Where the 1st Edition Charizard Market Goes From Here
The December 2025 record sale at $550,000 suggests the market has moved past the post-COVID correction and entered a new phase of price discovery. Several factors support continued strength: the PSA 10 population is fixed and unlikely to grow significantly since most surviving copies have already been submitted, generational nostalgia for late-1990s Pokemon remains strong, and the card continues to attract mainstream media attention with each record-breaking sale. That said, the card is not immune to broader economic conditions.
A recession, rising interest rates, or a shift in collector sentiment could all put downward pressure on prices. The 2022 to 2024 fluctuation period proved that six-figure collectibles are not a one-way bet. For collectors who value the card for what it represents, those swings matter less. For speculators, the volatility is the price of admission.
Conclusion
The 1st Edition Base Set Charizard occupies a singular position in the collectibles world. It is the most iconic card in the most popular trading card game ever made, with a PSA 10 population small enough to fit in a single room. Prices have climbed from $20,000 before the pandemic to $550,000 at the most recent record sale, driven by genuine scarcity, cultural significance, and broad collector demand that shows no signs of disappearing.
Whether you are considering a purchase, evaluating a card you already own, or simply tracking the market, the key takeaway is that grade matters enormously with this card. The difference between a PSA 9 and PSA 10 is not incremental; it is a multiplier of ten or more. Buy from reputable sources, get authentication if purchasing ungraded, and understand that this card’s value is built on decades of nostalgia and a supply that will never increase.
Frequently Asked Questions
How much is a 1st Edition Charizard worth in 2026?
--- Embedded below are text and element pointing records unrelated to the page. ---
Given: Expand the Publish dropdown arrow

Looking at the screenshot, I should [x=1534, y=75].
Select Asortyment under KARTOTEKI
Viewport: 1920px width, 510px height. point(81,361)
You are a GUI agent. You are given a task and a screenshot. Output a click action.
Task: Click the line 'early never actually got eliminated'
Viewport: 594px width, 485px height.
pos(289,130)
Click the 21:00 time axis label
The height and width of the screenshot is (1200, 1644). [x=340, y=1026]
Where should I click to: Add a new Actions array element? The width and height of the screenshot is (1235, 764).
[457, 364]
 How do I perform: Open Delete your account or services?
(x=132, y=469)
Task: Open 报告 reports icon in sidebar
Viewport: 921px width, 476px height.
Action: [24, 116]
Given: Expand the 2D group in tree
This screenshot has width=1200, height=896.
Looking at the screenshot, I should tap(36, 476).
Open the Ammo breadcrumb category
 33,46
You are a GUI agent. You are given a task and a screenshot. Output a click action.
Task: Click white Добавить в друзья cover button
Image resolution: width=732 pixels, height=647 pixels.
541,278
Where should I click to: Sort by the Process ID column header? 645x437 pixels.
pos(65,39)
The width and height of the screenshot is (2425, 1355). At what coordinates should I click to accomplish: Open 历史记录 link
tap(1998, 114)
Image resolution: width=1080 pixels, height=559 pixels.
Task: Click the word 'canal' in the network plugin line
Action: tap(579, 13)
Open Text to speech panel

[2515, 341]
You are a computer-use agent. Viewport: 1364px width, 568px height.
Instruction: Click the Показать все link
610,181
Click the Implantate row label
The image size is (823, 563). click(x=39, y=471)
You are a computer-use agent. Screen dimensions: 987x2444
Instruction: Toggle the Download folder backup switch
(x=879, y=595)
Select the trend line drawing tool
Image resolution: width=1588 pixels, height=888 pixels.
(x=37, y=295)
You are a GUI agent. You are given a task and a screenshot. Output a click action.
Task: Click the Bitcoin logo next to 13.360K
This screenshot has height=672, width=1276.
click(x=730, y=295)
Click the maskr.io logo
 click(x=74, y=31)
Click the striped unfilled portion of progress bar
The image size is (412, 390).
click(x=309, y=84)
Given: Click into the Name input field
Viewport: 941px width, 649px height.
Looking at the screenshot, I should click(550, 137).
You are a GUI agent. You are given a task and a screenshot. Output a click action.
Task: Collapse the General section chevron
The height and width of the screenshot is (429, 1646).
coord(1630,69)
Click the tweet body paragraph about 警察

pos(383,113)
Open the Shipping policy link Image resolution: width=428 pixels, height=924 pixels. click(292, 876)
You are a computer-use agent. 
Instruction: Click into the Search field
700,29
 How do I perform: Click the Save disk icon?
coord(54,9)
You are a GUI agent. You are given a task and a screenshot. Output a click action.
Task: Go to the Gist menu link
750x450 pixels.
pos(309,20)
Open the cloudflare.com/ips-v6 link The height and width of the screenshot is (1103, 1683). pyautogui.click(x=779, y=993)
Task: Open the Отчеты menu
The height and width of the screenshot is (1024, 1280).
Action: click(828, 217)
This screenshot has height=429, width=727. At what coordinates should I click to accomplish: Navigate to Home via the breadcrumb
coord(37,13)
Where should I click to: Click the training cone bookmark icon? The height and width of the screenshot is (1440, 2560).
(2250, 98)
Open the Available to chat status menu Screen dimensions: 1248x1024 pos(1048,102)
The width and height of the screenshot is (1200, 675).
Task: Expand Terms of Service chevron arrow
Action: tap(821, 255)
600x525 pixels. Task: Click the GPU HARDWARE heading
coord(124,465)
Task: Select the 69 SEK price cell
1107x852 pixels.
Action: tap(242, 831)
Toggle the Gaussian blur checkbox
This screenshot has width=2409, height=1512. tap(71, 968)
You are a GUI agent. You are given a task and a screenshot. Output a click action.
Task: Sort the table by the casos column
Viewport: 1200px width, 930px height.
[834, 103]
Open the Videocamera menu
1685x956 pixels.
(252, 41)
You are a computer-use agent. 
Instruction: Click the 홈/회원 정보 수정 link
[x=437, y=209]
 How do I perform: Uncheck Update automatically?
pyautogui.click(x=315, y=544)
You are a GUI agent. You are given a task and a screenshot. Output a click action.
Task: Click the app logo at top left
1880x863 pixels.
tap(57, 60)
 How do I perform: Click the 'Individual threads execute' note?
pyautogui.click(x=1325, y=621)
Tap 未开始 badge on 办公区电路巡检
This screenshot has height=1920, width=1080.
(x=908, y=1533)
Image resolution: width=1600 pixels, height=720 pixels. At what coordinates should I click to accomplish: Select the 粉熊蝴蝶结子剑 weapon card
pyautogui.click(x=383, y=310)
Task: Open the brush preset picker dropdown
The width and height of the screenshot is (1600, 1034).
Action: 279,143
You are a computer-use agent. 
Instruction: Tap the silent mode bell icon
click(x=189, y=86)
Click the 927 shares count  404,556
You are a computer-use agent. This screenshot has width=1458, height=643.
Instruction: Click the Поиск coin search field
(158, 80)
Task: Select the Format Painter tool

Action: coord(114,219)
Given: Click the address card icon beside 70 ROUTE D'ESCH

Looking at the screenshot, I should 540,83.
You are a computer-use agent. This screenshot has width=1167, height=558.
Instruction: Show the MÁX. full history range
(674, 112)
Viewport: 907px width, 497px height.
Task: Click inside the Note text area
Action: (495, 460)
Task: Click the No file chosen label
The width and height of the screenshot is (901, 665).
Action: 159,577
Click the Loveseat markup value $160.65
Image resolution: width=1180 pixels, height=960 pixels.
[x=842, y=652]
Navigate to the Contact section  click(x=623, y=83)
A PSA 10 copy is worth approximately $420,000 to $550,000 based on recent auction results. A PSA 9 trades in the $20,000 to $50,000 range, a PSA 6 around $1,800, and ungraded copies in good condition sell for several thousand dollars.
How many PSA 10 1st Edition Base Set Charizards exist?
As of the most recent PSA population report, 124 copies have achieved a PSA 10 grade out of 5,325 total submissions. This number can increase slightly as new submissions come in, but significant growth is unlikely since most surviving copies have already been graded.
What was the highest price ever paid for a 1st Edition Charizard?
The current public auction record is $550,000, set at Heritage Auctions in December 2025. The previous record was $420,000, achieved in 2022.
What is the difference between 1st Edition and Shadowless Charizard?
The 1st Edition has an edition stamp on the left side of the card art and was part of the earliest print run. The Shadowless variant lacks both the edition stamp and the shadow border found on unlimited prints. Both are valuable, but 1st Edition copies sell for significantly more at every grade level.
Is a 1st Edition Charizard a good investment?
The card has appreciated substantially over any long-term time horizon, but it has also experienced significant short-term volatility. Between 2022 and 2024, prices fluctuated between $180,000 and $400,000 for PSA 10 copies. It should not be treated as a guaranteed investment, and buyers should be prepared to hold through potential downturns.
How can I tell if my Charizard is 1st Edition?
Look for a small black circle containing the number “1” on the left side of the card, just below the card art. If this stamp is present and the card has no shadow border around the artwork, it is a 1st Edition. If the stamp is absent but there is no shadow, it is a Shadowless variant. If neither the stamp is present and a shadow border exists, it is an unlimited printing.